### Study material

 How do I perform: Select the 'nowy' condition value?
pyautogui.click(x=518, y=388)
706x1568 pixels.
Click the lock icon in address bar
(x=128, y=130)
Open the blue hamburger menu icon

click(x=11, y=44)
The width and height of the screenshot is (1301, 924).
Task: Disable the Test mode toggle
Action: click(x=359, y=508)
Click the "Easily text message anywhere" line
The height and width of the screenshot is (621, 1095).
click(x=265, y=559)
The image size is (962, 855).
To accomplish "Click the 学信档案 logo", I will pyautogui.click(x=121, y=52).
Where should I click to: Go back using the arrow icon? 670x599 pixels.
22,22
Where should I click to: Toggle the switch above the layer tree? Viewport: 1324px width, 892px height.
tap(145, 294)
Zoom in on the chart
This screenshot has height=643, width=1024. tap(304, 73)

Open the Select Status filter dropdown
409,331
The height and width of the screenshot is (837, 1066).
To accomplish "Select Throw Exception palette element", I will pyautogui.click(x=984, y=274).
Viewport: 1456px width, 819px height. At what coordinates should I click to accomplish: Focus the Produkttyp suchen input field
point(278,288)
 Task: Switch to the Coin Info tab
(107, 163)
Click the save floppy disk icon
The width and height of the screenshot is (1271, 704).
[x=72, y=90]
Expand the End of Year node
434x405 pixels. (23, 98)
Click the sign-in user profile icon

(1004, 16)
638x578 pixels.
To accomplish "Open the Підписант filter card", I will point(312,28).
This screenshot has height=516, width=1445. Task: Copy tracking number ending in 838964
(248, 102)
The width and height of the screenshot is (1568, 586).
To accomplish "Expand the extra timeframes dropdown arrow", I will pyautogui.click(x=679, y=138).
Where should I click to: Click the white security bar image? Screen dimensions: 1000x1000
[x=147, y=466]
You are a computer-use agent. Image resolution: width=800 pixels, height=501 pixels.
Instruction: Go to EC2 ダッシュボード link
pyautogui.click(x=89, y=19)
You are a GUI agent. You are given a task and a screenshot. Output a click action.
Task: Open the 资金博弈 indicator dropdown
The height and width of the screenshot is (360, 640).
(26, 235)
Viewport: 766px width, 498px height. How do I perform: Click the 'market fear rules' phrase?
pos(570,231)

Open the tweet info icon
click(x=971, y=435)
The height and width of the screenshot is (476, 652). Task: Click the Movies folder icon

### What the task requires
In the records above, each line with the string "will" should be copied.

### Exercise response
To accomplish "Click the 学信档案 logo", I will pyautogui.click(x=121, y=52).
To accomplish "Select Throw Exception palette element", I will pyautogui.click(x=984, y=274).
To accomplish "Open the Підписант filter card", I will point(312,28).
To accomplish "Expand the extra timeframes dropdown arrow", I will pyautogui.click(x=679, y=138).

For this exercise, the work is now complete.